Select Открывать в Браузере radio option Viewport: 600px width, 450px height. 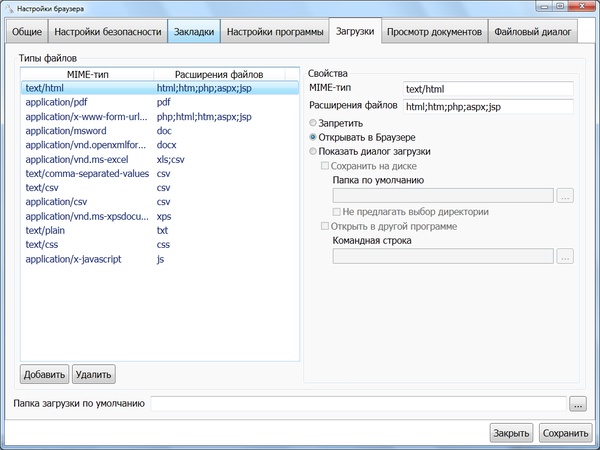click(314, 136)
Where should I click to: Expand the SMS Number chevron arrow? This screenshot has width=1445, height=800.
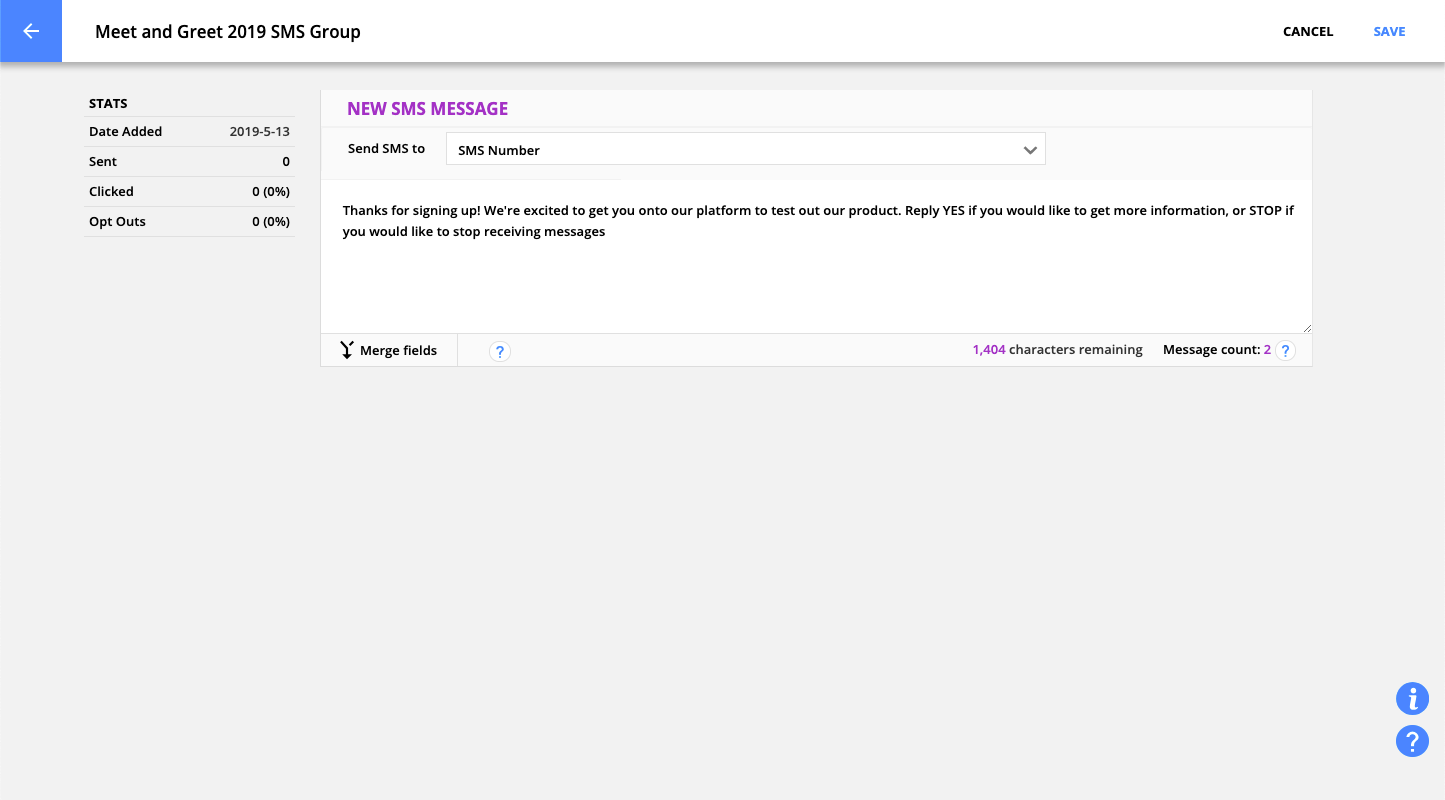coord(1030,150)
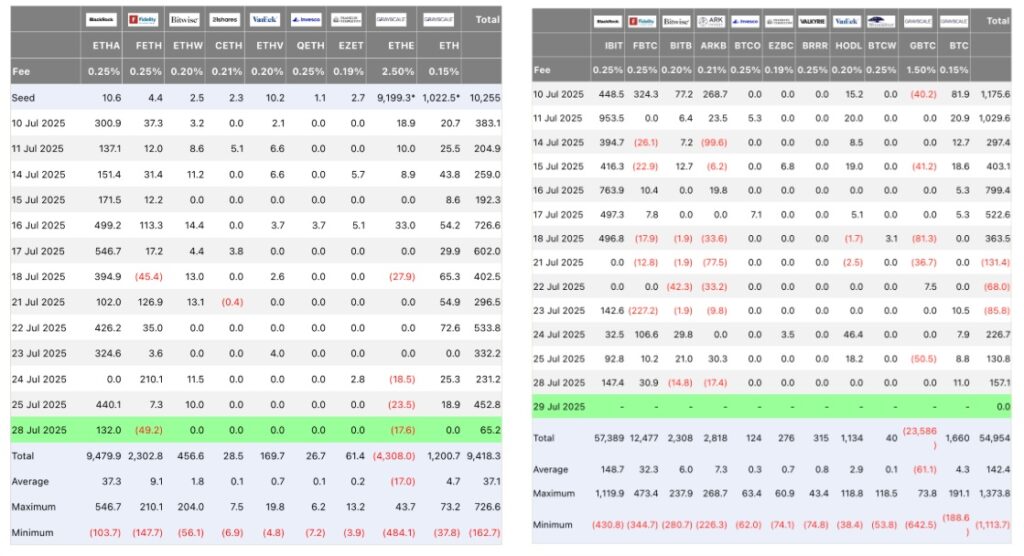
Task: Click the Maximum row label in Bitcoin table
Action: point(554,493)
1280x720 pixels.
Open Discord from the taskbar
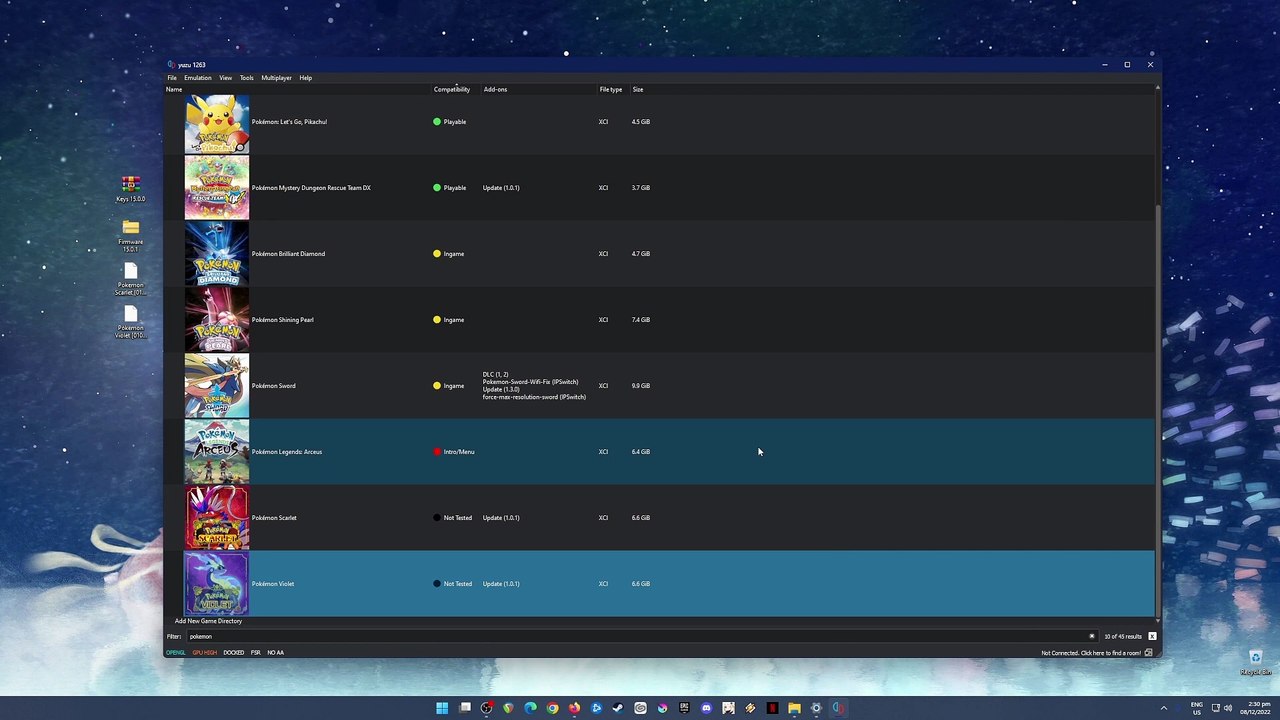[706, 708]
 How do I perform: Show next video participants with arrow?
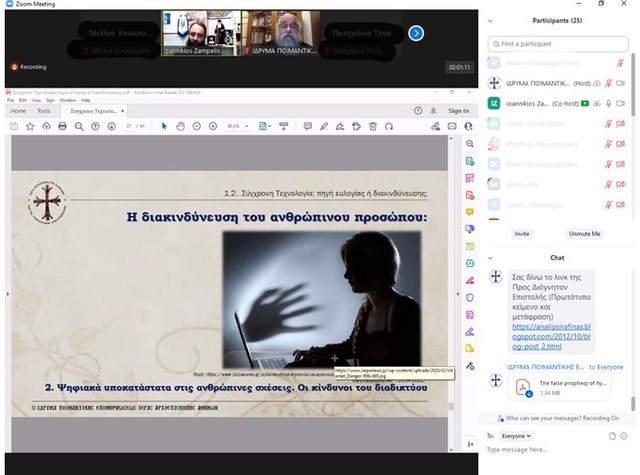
---
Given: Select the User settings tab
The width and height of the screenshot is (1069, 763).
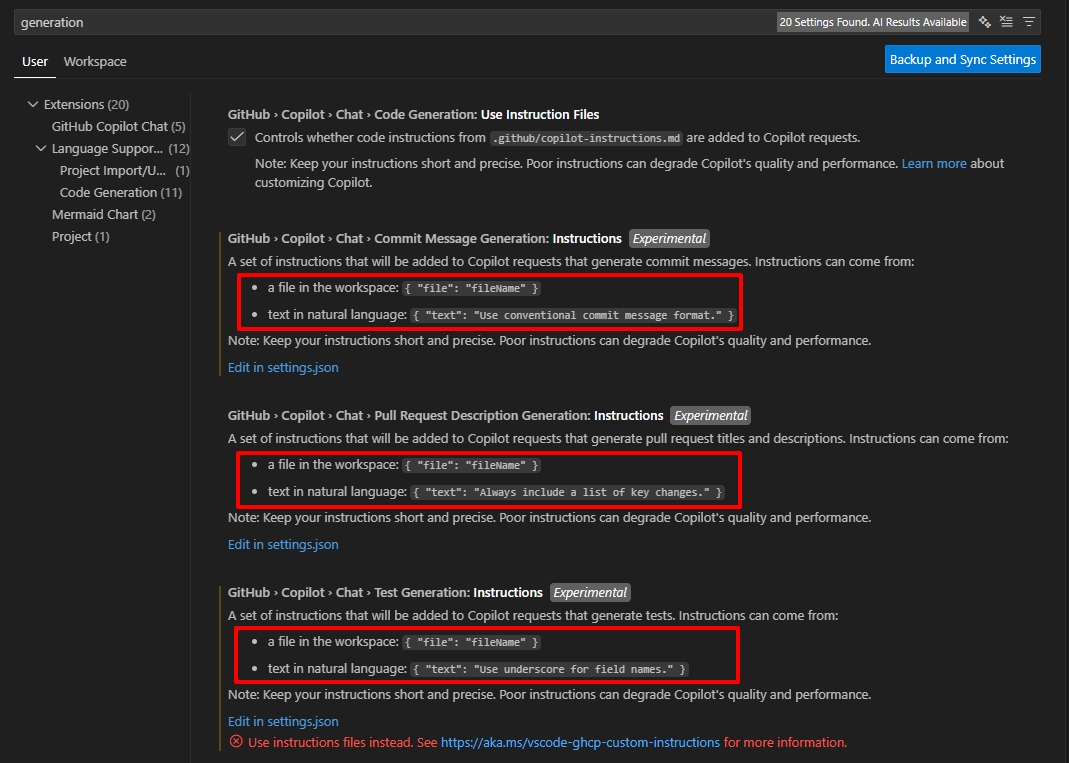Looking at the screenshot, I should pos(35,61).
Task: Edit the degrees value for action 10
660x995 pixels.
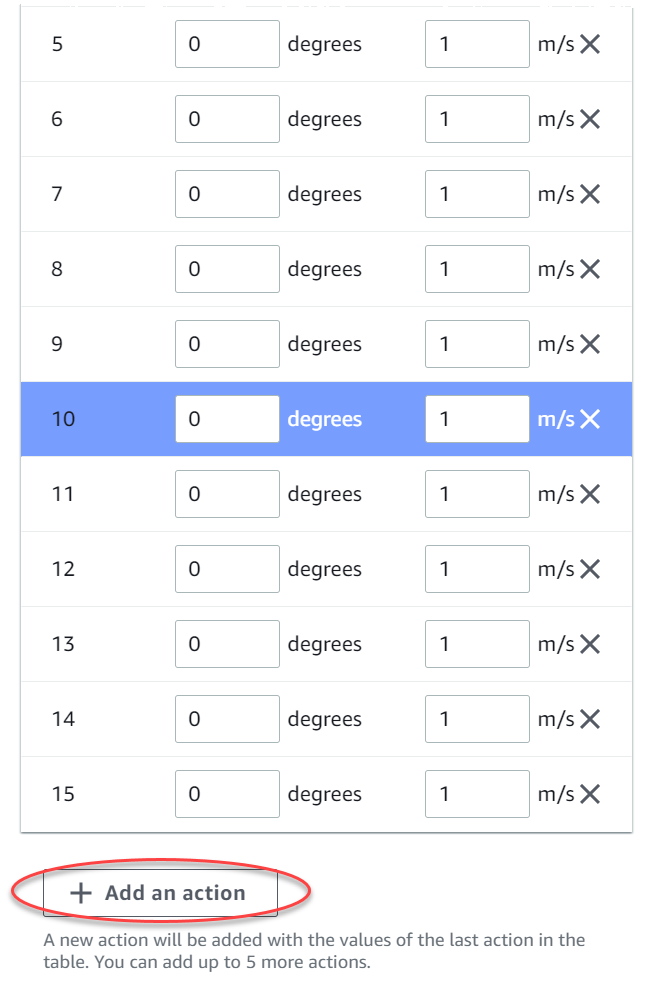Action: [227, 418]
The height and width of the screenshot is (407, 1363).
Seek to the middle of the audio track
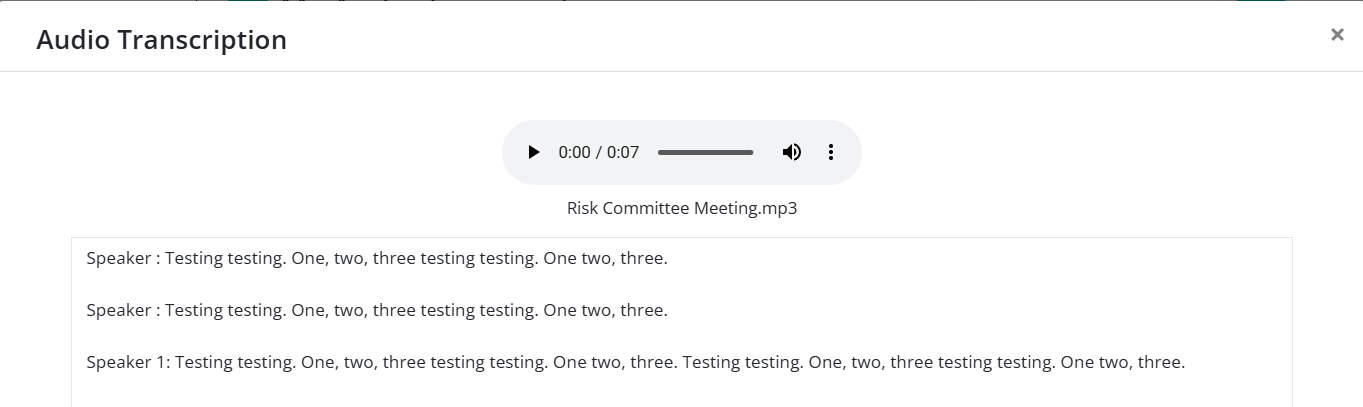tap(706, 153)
--
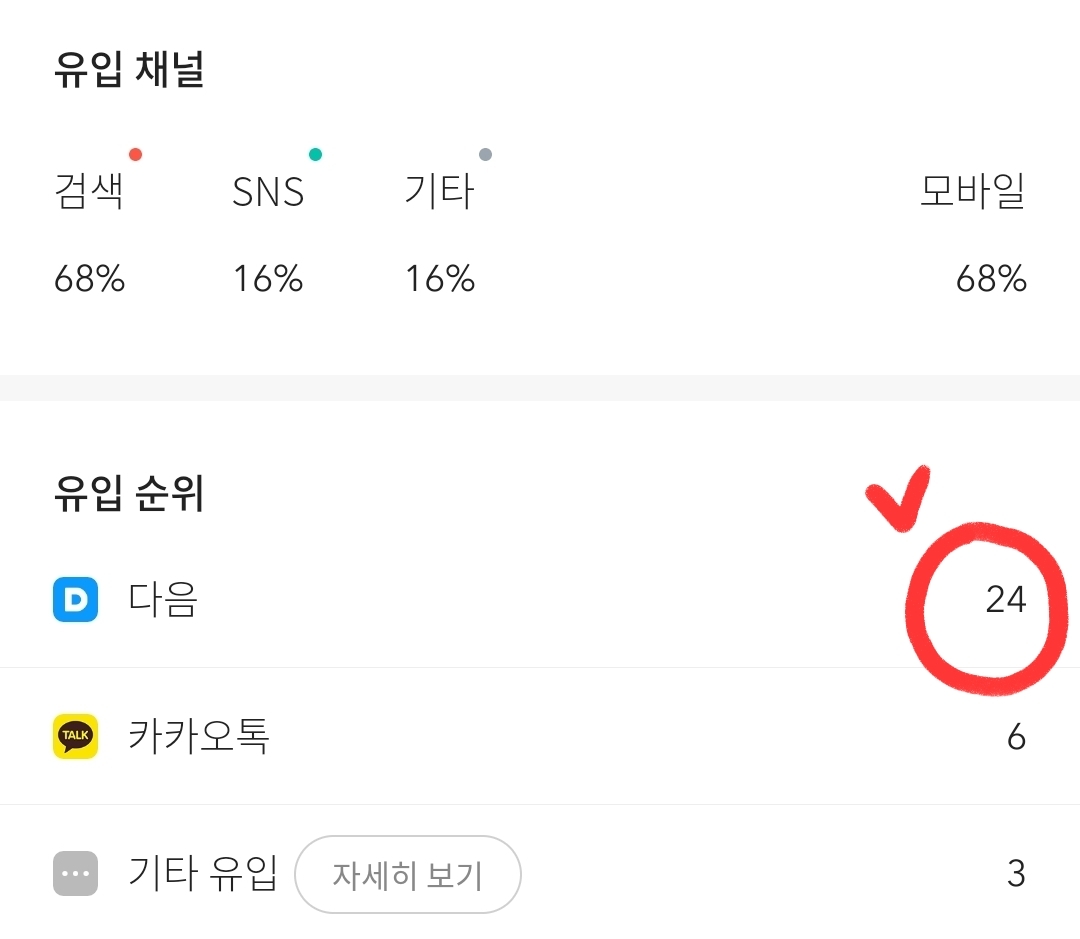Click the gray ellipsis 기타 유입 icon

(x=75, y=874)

> _Work required_:
Quote word for word only the lines above from the one containing "Where should I" through the one containing "How do I perform: Show". Pictures stay out of your copy.

> _Response area_:
Where should I click to: Expand the SMS Number chevron arrow? This screenshot has width=1445, height=800.
coord(1030,150)
Task: Click the Maximum row label in Bitcoin table
Action: point(554,493)
1280x720 pixels.
Open Discord from the taskbar
[706, 708]
 How do I perform: Show next video participants with arrow?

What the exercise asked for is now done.